Exercise objective
Reproduce exactly the lines below, from the first through the one containing "AQ s.r.o. (1000, 239)", and nothing more.

---------- Data listing

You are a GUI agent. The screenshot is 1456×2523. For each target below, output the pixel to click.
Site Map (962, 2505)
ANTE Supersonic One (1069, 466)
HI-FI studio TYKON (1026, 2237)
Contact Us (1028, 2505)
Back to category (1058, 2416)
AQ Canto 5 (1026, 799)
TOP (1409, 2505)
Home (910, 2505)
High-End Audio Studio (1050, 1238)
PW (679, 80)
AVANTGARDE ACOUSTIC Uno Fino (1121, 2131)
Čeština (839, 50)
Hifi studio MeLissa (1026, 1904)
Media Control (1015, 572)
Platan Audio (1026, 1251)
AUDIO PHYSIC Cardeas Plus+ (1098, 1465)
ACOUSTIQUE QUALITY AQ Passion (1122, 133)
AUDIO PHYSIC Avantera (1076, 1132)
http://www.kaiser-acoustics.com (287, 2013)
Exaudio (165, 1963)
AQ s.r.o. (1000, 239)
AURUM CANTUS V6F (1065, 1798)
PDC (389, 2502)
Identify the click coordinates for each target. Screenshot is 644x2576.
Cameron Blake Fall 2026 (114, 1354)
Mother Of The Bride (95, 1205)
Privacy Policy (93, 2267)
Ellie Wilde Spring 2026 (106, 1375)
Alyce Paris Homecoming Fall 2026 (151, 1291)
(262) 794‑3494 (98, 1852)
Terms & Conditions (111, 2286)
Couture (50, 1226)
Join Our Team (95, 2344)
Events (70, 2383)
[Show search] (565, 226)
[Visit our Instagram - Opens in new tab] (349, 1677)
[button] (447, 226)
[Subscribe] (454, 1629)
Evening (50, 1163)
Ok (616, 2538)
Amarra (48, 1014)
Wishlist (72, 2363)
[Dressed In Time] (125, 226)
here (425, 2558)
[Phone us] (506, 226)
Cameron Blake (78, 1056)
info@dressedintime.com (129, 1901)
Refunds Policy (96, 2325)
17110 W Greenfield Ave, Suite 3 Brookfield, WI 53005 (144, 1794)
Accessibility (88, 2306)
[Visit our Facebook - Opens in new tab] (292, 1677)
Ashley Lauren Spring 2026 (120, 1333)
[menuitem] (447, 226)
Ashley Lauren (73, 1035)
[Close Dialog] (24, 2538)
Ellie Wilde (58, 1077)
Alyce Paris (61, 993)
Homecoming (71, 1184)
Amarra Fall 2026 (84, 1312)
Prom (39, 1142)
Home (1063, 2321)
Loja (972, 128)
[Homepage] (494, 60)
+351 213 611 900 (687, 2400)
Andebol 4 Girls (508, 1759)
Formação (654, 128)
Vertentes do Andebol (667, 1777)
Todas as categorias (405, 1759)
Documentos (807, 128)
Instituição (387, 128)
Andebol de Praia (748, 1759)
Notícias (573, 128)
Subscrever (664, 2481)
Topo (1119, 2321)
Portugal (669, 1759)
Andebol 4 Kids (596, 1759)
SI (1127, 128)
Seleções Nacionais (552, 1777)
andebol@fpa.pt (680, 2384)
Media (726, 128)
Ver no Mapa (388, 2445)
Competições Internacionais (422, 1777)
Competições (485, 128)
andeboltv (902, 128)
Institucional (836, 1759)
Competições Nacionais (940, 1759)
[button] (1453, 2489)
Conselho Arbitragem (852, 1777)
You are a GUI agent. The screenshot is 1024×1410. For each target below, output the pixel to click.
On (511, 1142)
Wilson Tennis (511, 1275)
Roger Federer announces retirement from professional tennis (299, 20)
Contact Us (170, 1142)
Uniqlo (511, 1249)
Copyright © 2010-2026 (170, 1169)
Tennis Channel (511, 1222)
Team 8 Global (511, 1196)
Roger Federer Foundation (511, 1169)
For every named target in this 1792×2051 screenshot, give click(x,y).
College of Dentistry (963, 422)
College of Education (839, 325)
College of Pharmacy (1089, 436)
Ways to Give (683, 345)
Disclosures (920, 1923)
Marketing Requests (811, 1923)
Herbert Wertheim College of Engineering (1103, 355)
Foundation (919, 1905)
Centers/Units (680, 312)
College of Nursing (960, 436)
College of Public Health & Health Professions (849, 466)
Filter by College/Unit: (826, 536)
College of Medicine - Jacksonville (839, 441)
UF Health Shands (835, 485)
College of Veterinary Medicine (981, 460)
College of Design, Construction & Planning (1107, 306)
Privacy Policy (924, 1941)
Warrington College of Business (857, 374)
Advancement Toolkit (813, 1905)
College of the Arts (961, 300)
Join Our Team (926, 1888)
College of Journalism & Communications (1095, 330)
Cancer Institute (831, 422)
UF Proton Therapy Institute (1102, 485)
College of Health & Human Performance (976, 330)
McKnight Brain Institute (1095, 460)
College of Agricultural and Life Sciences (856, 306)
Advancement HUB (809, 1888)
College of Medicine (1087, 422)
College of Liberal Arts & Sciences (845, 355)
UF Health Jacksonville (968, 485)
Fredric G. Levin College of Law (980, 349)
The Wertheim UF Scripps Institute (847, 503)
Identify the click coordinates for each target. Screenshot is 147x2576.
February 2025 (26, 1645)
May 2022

--------------------

Exercise response
You are a GUI agent. The screenshot is 1456×2523. For each target below, output the pixel to click.
Site Map (962, 2505)
ANTE Supersonic One (1069, 466)
HI-FI studio TYKON (1026, 2237)
Contact Us (1028, 2505)
Back to category (1058, 2416)
AQ Canto 5 (1026, 799)
TOP (1409, 2505)
Home (910, 2505)
High-End Audio Studio (1050, 1238)
PW (679, 80)
AVANTGARDE ACOUSTIC Uno Fino (1121, 2131)
Čeština (839, 50)
Hifi studio MeLissa (1026, 1904)
Media Control (1015, 572)
Platan Audio (1026, 1251)
AUDIO PHYSIC Cardeas Plus+ (1098, 1465)
ACOUSTIQUE QUALITY AQ Passion (1122, 133)
AUDIO PHYSIC Avantera (1076, 1132)
http://www.kaiser-acoustics.com (287, 2013)
Exaudio (165, 1963)
AQ s.r.o. (1000, 239)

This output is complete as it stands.